But, I think if you can really manage the program well financially and have a good business plan, you can provide the highest and best products to the students, which they’ll want to eat. If you really watch your pennies and do the analysis that you need to do on your plate cost, your meals per labor hour, and all this kind of thing, and you do proper bidding and procurement, you get the best products for the best price. The more kids eating, the more federal dollars you have coming into your program, the more revenue you have. We have a difficult time here in Washington state, because probably ninety percent of all our child nutrition programs lose money every year.

JB: Really?

GS: Yes. And they are supported tremendously by local tax collections. The people in Washington state have to periodically vote on what they call a local levy that supports maintenance and operations, those costs are outside of direct education services. That’s a good sign, because people know that the program is poor and are willing to provide extra tax dollars to keep it going.

JB: Is it because of not enough participation, or what causes the shortfall?

GS: There are so many factors. I’ve sent one of my staff, who is no longer here, but I’ve got a replacement for that person, to the Institute’s Financial Management training, the Train the Trainer.

JB: At NFSMI?

GS: Yes. And we put on a dozen workshops last year around the state to try to help the school districts look at their business plan and see how they were operating, and expose them to what’s considered best practices. Hopefully, they’ll improve with that as a resource. But the person left me and went back to the State Auditor’s Office. So now I’ve hired a replacement, and he’s also been to the training that NFSMI provides.

JB: Oh, good.

GS: He hasn’t done workshops yet because he’s still learning everything about the child nutrition financial world. It’s a challenge.

JB: Well, maybe you can mentor him.

GS: I try.

JB: Did you have a mentor, someone who especially influenced you in child nutrition?

GS: I think that I had a great boss in Florida before I left. He recognized that I was kind of a person that would always stretch the limits to be creative and he allowed me to be creative.

JB: That’s important.

GS: Yea. While I was there we developed a computer management information system from the ground up, using graduate students at Florida International University Computer Science School, and I think we built a really good program back when you didn’t have all the national programs that are available today. He just kind of gave me a free hand on the development of that system, which I was really happy that he did. That was probably one of the best experiences that I’ve had in all the years that I’ve worked in government. Other people that inspired me were local food service directors. Jane Wynn in Florida was one; she is a great lady that had a fantastic program; managed it very, very well, and when I moved out here Carol Johnson, who was the Seattle food service director; similar makeup people. Both of those have retired now.

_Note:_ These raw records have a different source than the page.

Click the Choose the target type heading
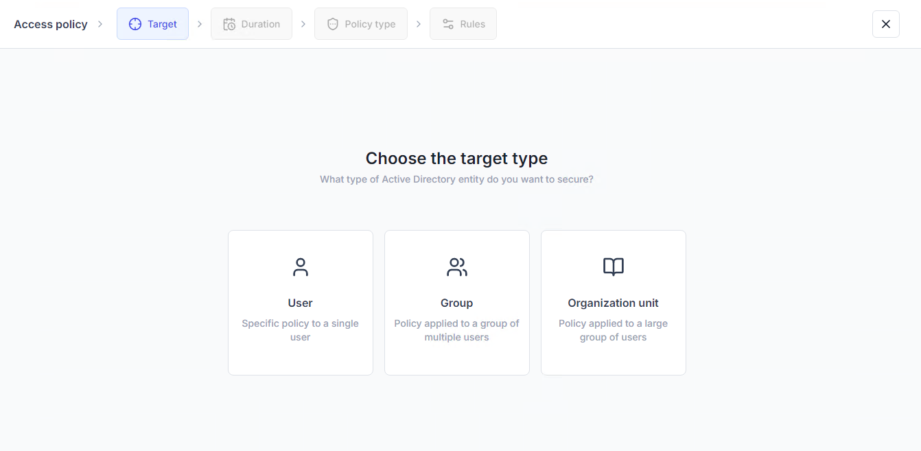The width and height of the screenshot is (921, 451). pos(457,159)
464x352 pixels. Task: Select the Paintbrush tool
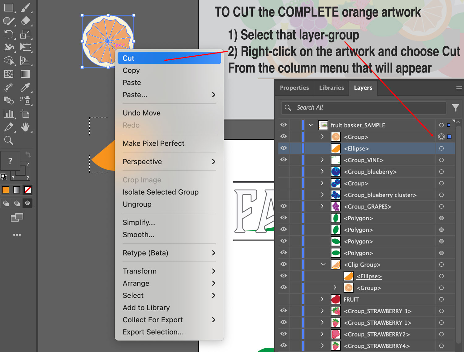tap(25, 8)
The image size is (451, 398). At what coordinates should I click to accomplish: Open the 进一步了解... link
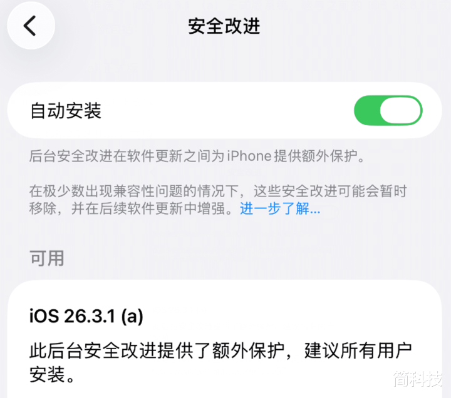(280, 208)
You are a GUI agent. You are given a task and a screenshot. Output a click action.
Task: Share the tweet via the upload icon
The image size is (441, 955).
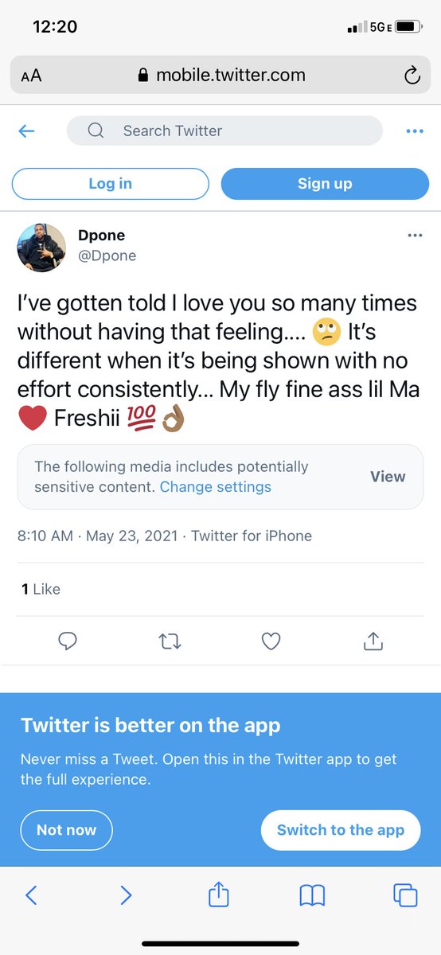click(x=373, y=641)
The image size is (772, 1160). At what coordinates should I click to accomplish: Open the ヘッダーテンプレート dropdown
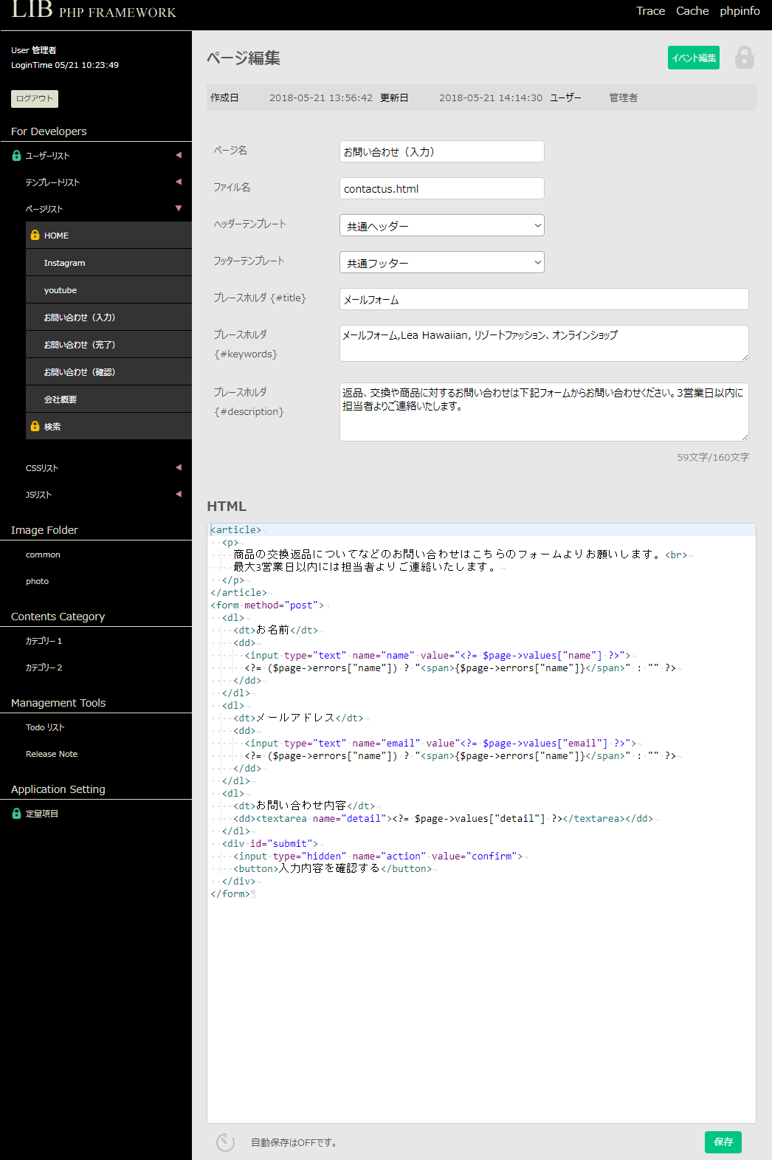click(441, 226)
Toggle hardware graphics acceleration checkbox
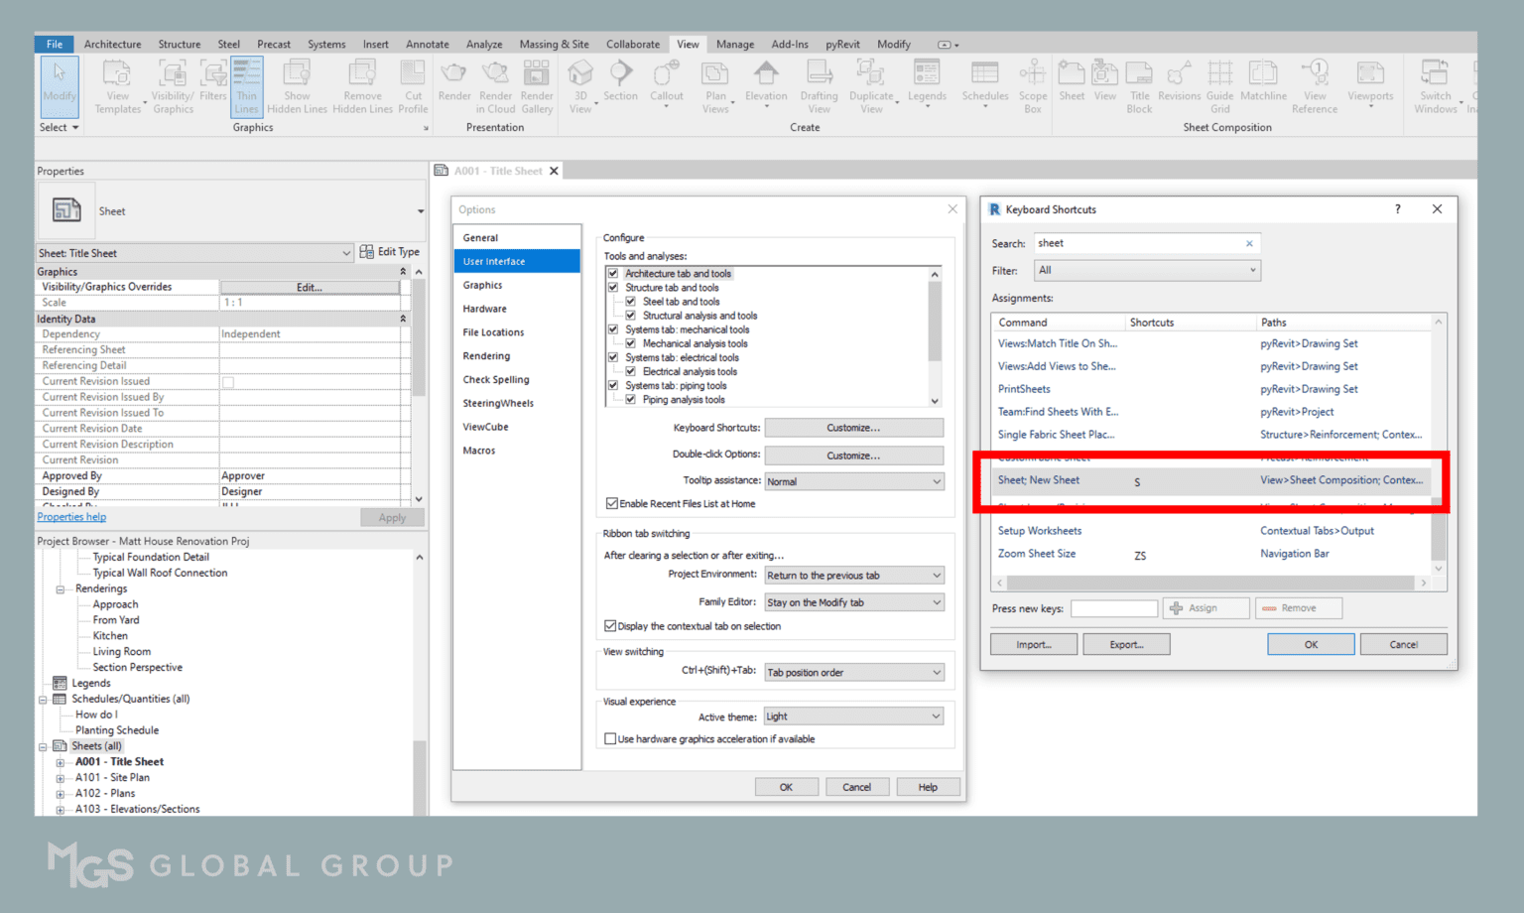Screen dimensions: 1524x913 pyautogui.click(x=611, y=738)
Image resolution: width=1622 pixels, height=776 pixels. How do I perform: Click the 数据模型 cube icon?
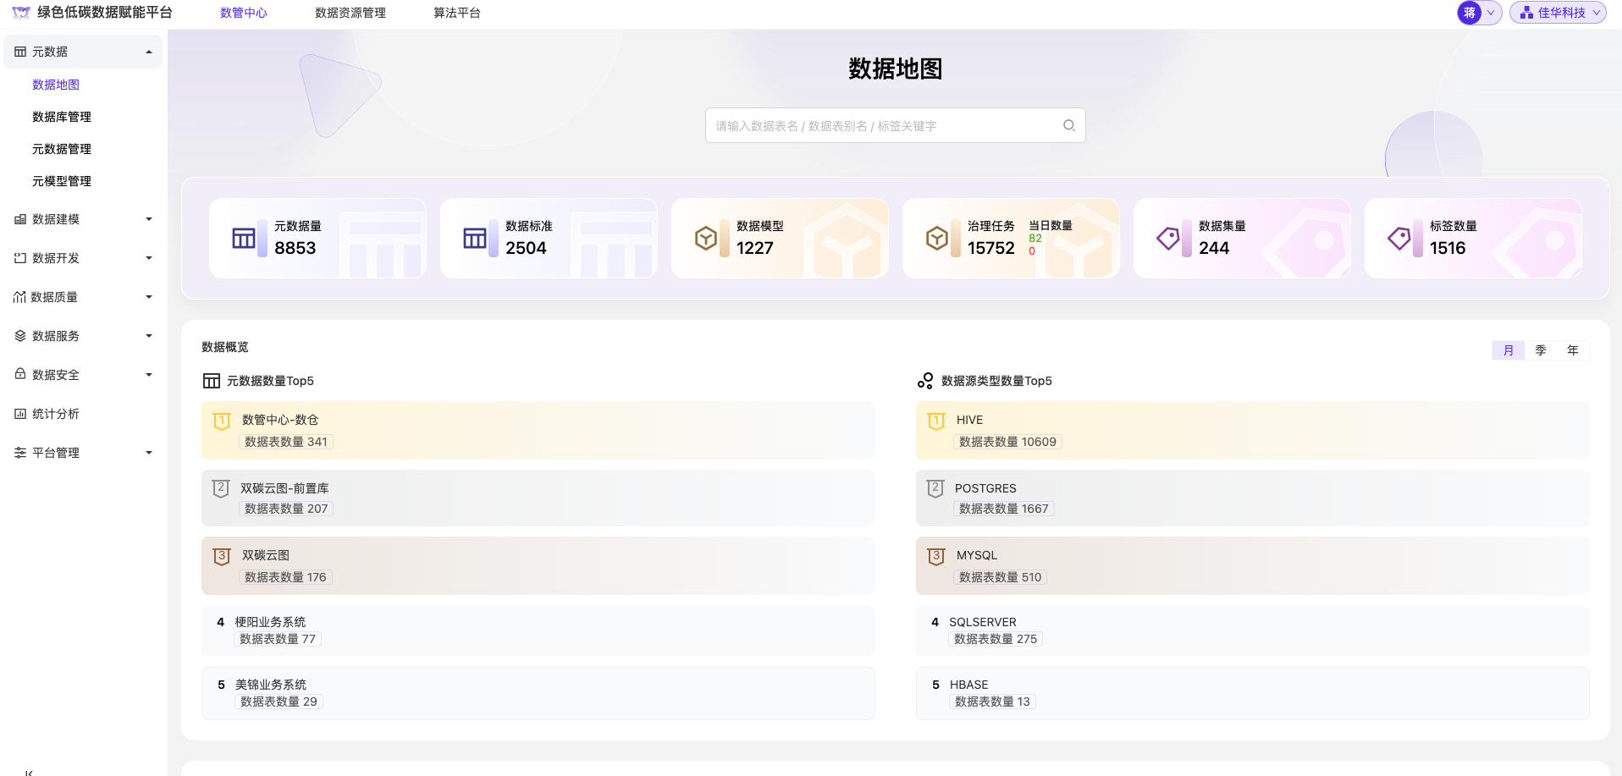[705, 239]
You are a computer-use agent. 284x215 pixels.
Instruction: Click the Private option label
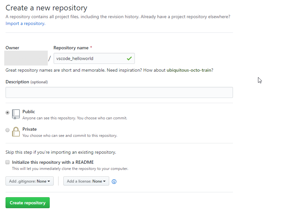[30, 129]
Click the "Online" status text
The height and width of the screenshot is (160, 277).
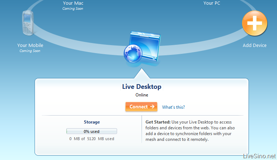(x=142, y=95)
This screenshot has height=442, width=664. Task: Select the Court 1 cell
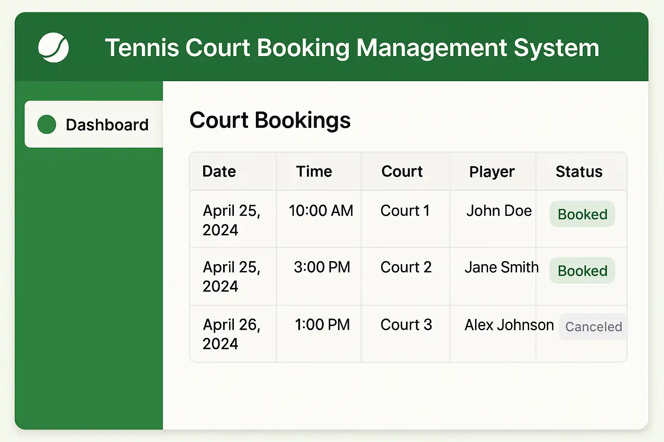tap(405, 211)
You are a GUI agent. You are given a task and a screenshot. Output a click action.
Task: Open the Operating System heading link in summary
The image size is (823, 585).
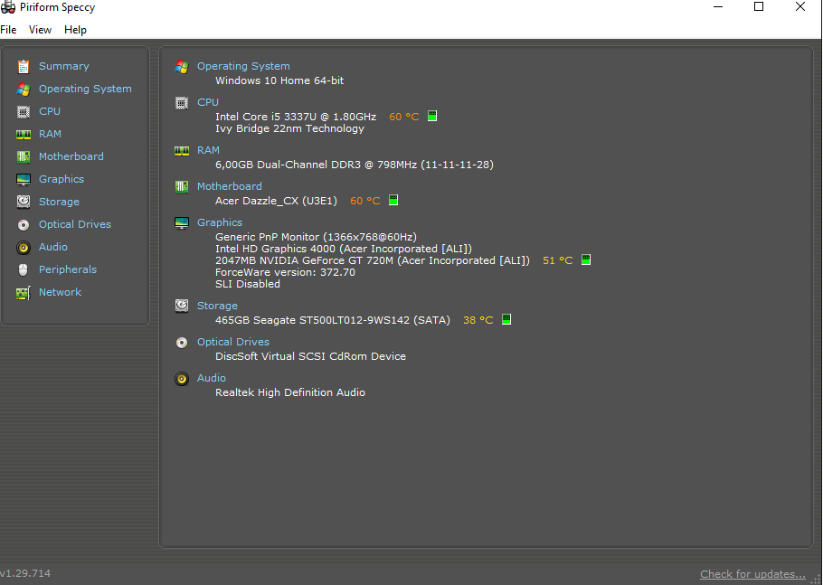243,66
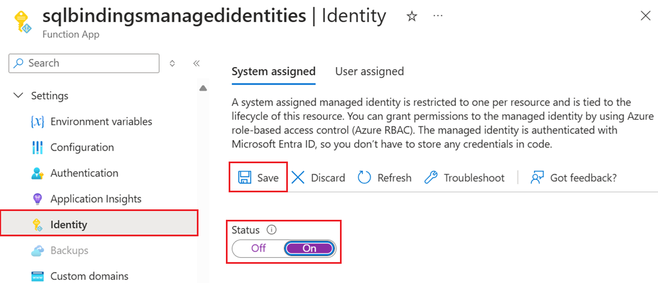Screen dimensions: 658x283
Task: Click the sidebar scroll up arrow
Action: coord(203,88)
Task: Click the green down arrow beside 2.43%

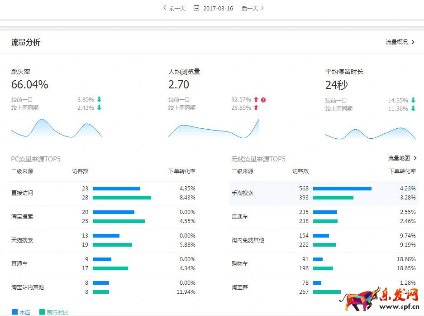Action: point(99,108)
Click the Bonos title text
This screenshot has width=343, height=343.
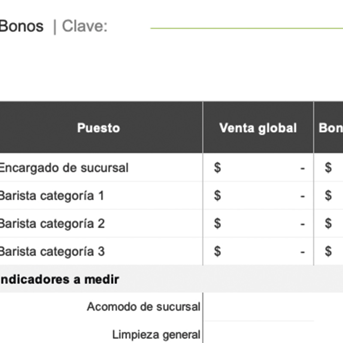click(21, 27)
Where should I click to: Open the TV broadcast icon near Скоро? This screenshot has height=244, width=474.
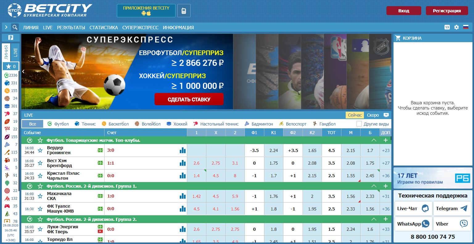[x=386, y=115]
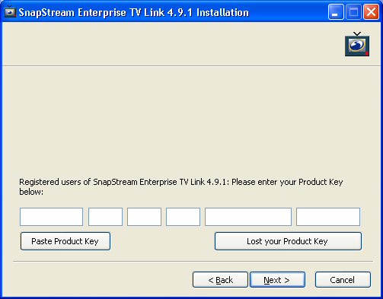Select the last product key field
The image size is (383, 299).
(328, 217)
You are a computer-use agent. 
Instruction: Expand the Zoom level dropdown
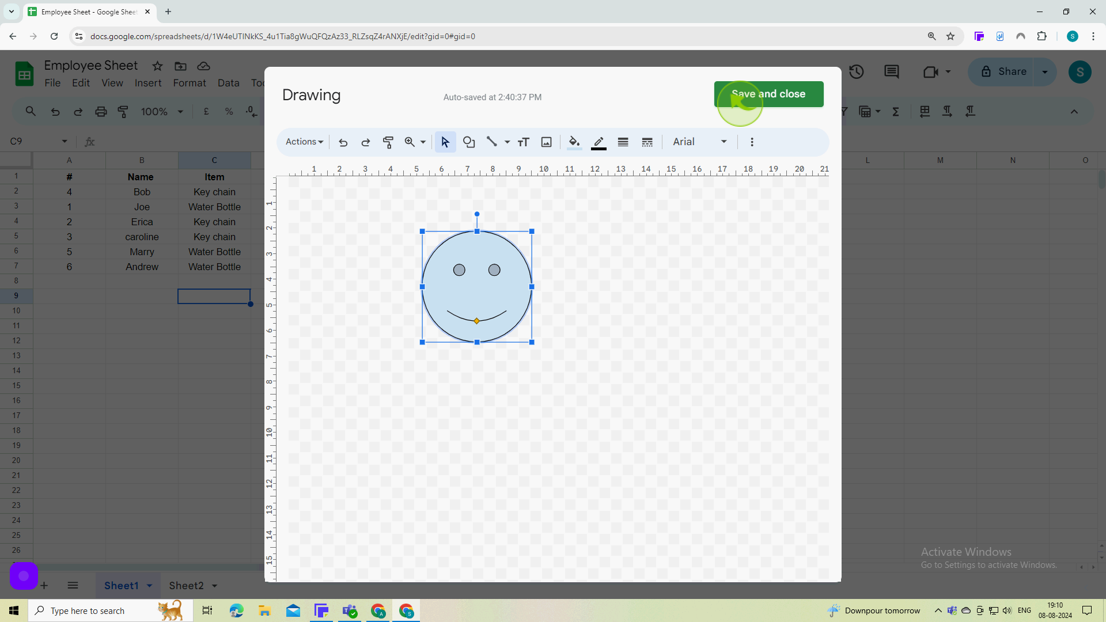click(425, 142)
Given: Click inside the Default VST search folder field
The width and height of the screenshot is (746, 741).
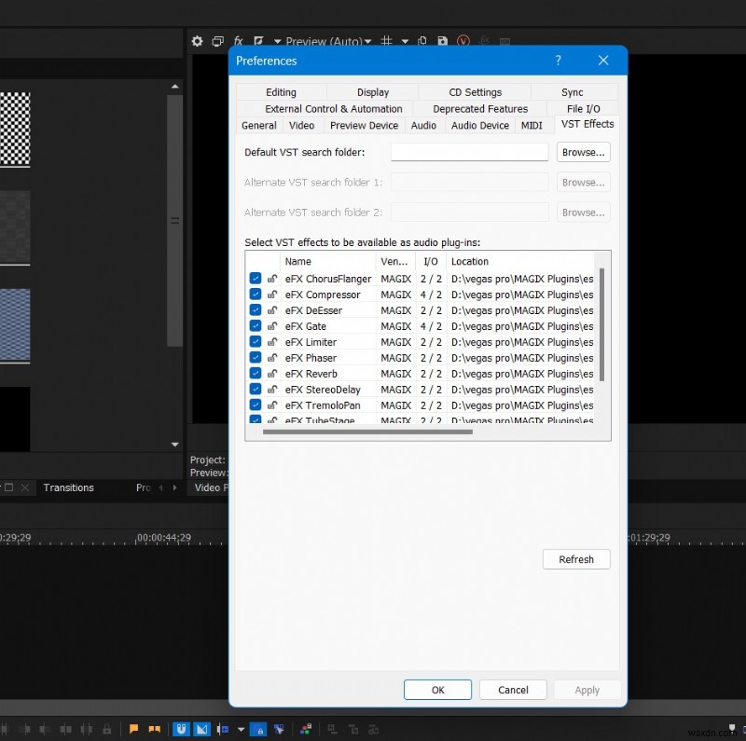Looking at the screenshot, I should [469, 151].
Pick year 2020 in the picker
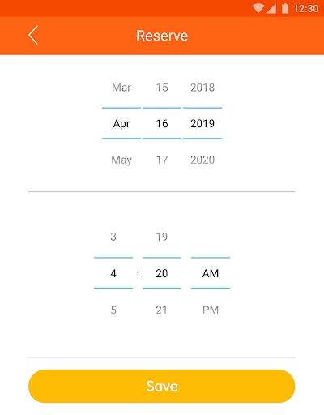Image resolution: width=324 pixels, height=415 pixels. point(203,160)
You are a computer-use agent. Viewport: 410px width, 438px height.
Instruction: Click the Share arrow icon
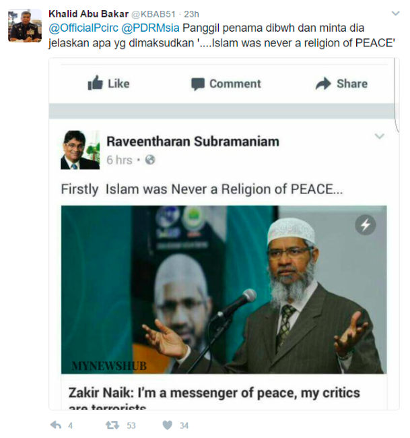pyautogui.click(x=323, y=84)
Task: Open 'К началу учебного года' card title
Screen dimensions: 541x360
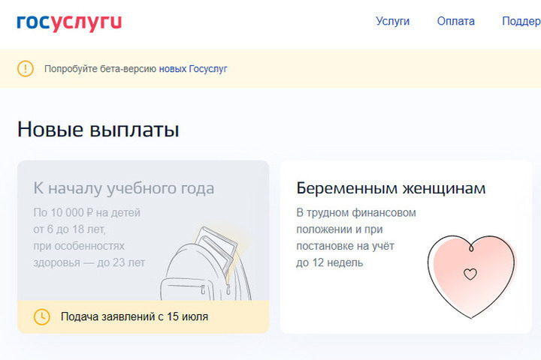Action: point(123,188)
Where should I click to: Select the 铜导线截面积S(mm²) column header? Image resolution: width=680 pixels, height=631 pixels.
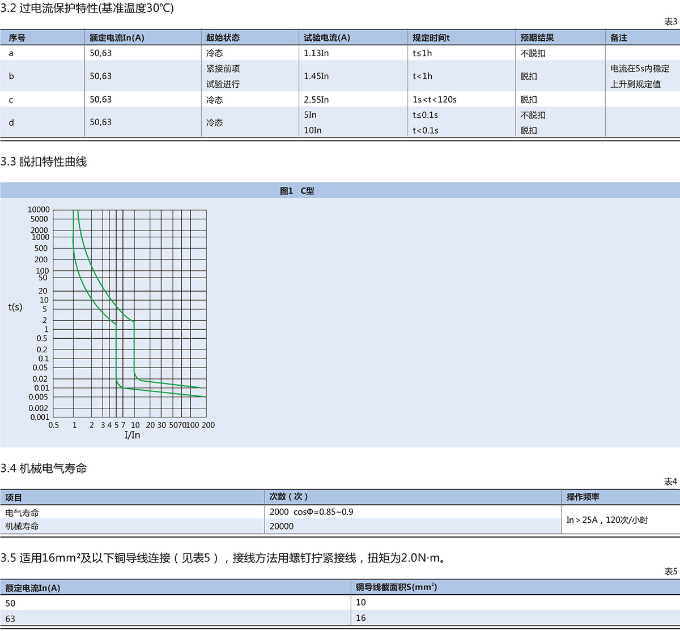click(396, 587)
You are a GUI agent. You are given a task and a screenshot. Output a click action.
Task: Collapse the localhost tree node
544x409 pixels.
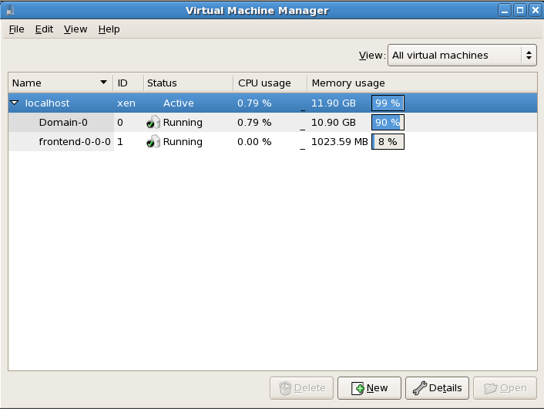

JB: I spoke with Jane Wynn last week. I was trying to set up an interview with her in Ft. Lauderdale sometime this summer.

GS: I was going to ask you if you got a hold of Jane or if you were ever able to get up with Carol Johnson.

JB: Carol, no, but Jane I did talk to.

GS: Well, good, Jane’s like the Energizer Bunny, she just keeps going and going and going, and she just does a wonderful job.

JB: Well, I look forward to meeting her.

GS: That will be a good experience for you.

JB: About this computer program, how did it work; the one that you talked about that you developed?

GS: The one that we developed in Florida; it was a PC-based system. What we did, we first put out a request for proposals. And in Florida they required us first to go to the state university or Higher Ed community. So we put requests for proposals out to community colleges and the university system and we got several that were very good. And at that time we didn’t know if we wanted to go what they call PC-based platform or a higher level, more expensive workstation-based platform. So the university representatives came to visit us and they looked at what we did, what our requirements were and how we operated. The decision was made that we could get a system that would work really well that was PC-based, and it was less expensive. This was back before we had all those sophisticated tools that we have today. Access, as a tool, might have been in its very beginning stages. We had Excel and we had Word. So we decided to go with the proposal, and I can’t remember how much that cost us. It was very little money in today’s dollars, $15,000.00 maybe, to do the study as to how will the system look when it is designed. Once they did that and said, “Ok, here is what we have, and this is what we would recommend, and this is how it would architecturally look” then we decided, “Ok, we’ll go with the PC-based system.” And because Florida International University had done such a great job in doing that analysis, we contracted with them to actually develop the system, because they knew our business rules and they knew how we processed things. Before all this we had an internet-based reimbursement claim system that was run through the Florida Information Education Network, which was a series of regional databases around the state tied together electronically. It was a closed system; it wasn’t like the internet. It was a closed system and so the person would dial up on a telephone modem and they would connect into a regional database, and then they would enter their passwords and go to our part and submit their reimbursement claim. That was getting old and slow and failing often, and so we decided we needed something better. So we used the internet; the whole thing was internet-based.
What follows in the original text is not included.